# What the task asks
As output, give the exact lines from the one containing "Task: Click the 抖音 TikTok icon in sidebar" through the end of the listing below, both included, without the pictures.

# Exercise material
-*-*-

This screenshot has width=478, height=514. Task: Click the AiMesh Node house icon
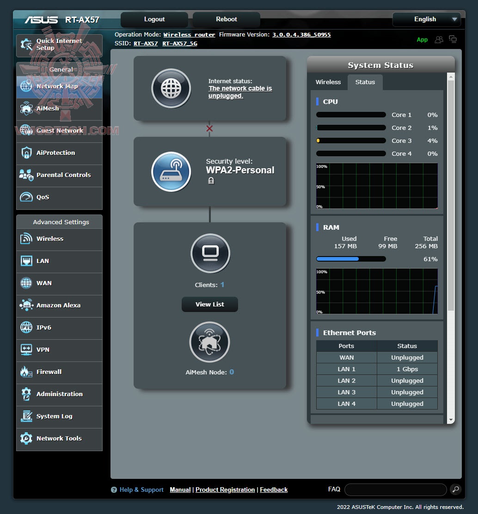[x=210, y=342]
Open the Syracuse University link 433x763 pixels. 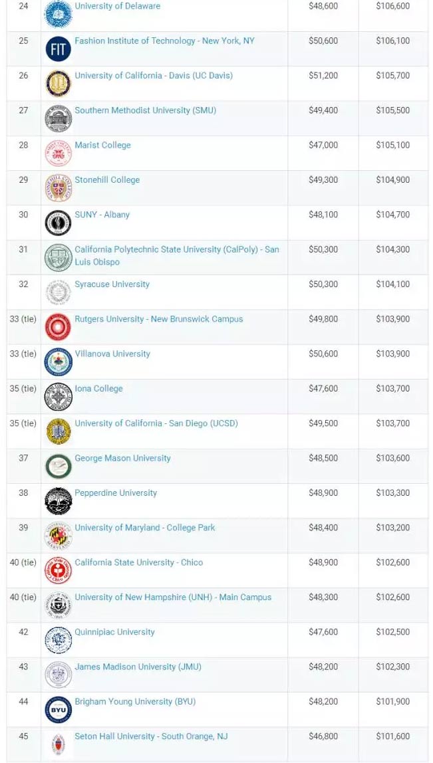[112, 284]
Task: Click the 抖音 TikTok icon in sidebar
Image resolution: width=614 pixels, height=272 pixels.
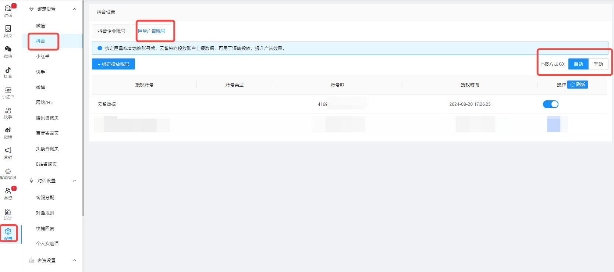Action: [8, 72]
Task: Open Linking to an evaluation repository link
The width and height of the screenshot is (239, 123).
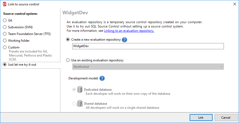Action: 129,31
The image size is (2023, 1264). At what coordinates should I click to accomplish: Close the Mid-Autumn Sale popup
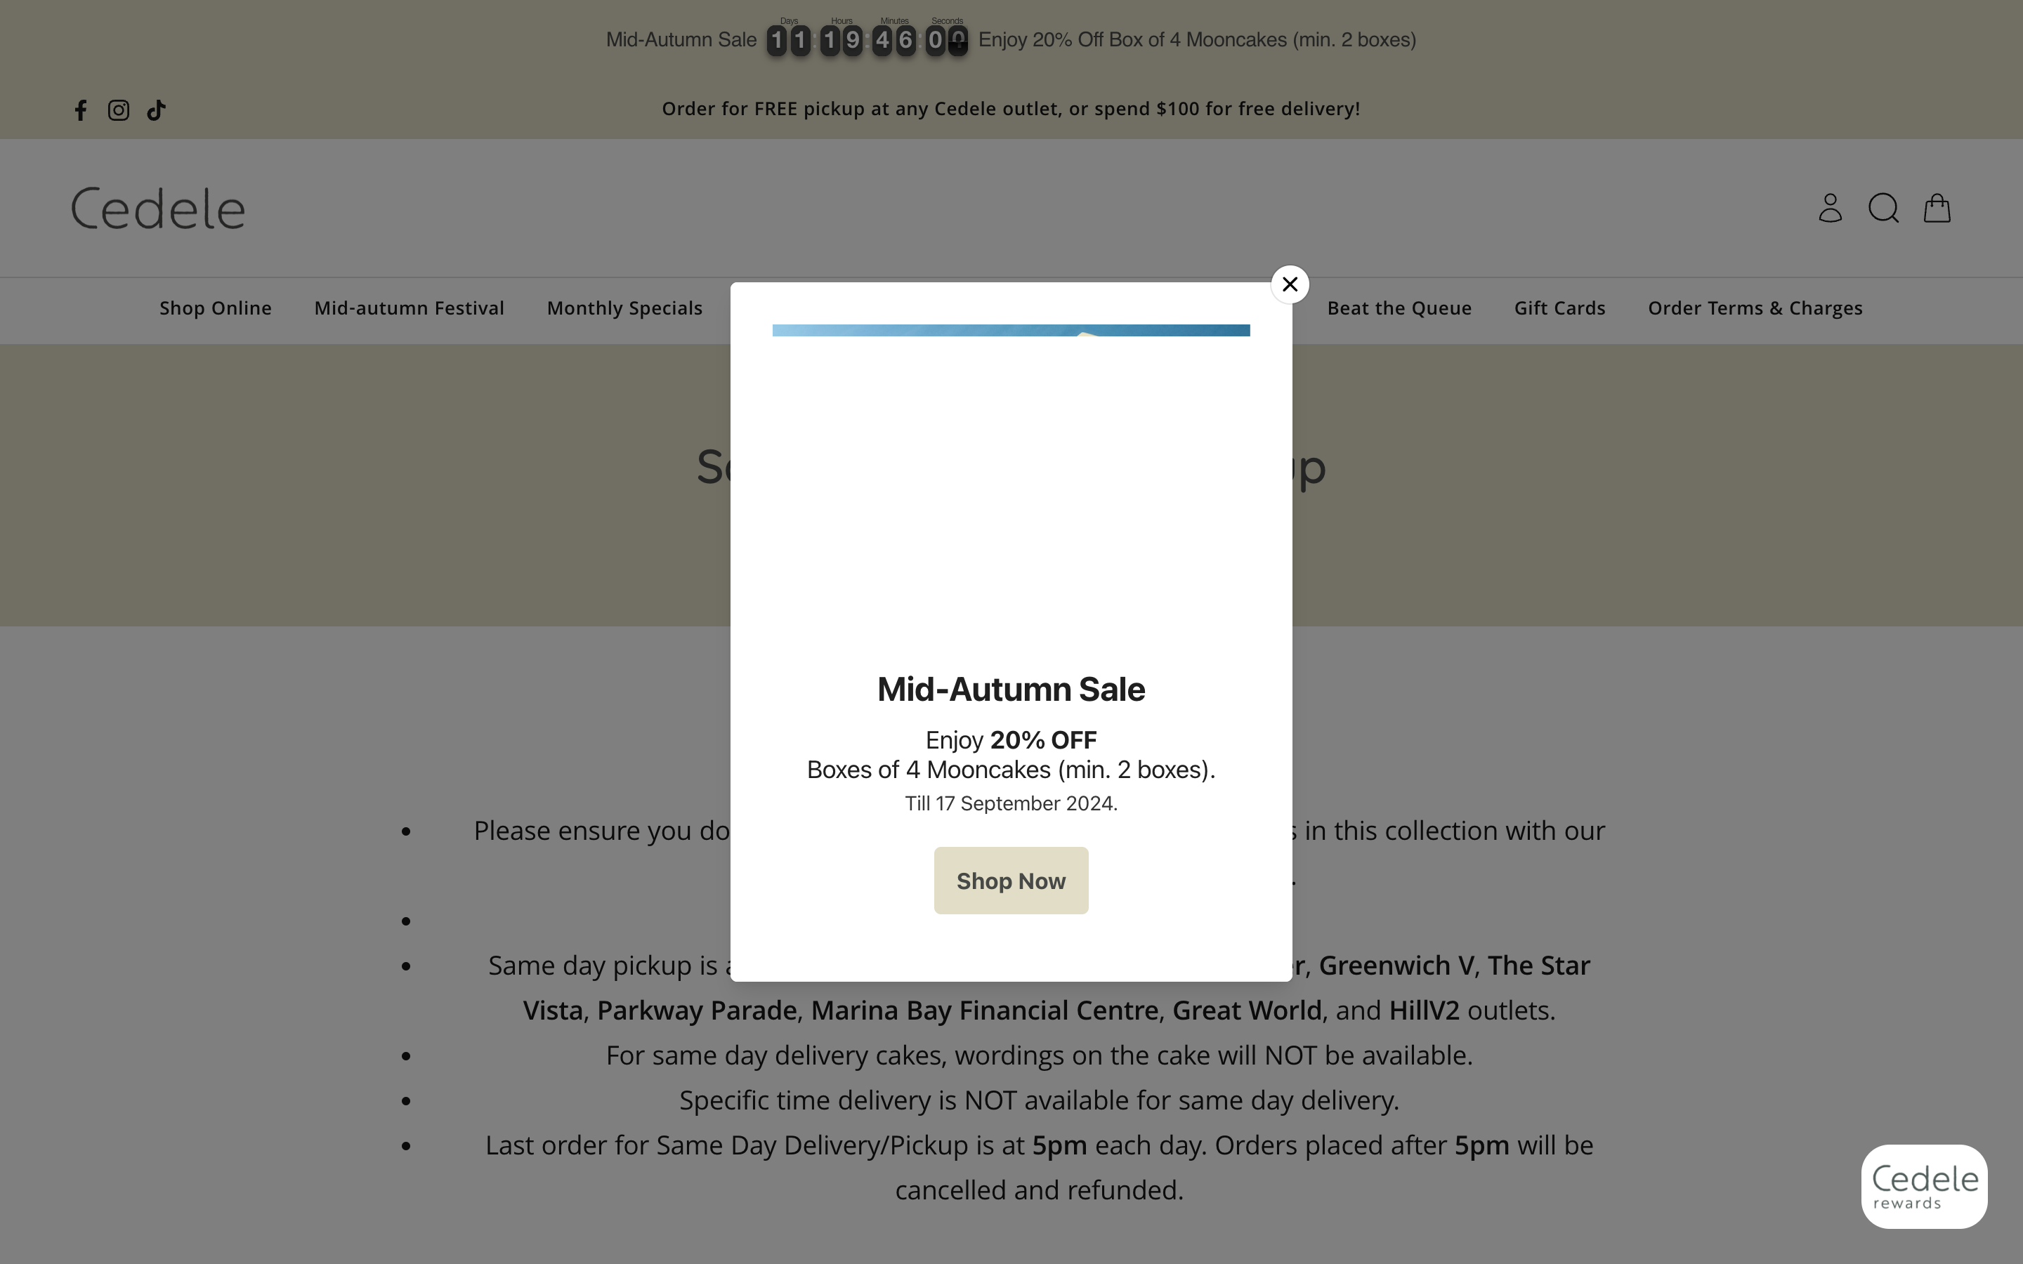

-*-*-

# Response
Task: Click the 抖音 TikTok icon in sidebar
Image resolution: width=614 pixels, height=272 pixels.
Action: [8, 72]
Task: Open Linking to an evaluation repository link
The width and height of the screenshot is (239, 123).
Action: 129,31
The image size is (2023, 1264). At what coordinates should I click to accomplish: Close the Mid-Autumn Sale popup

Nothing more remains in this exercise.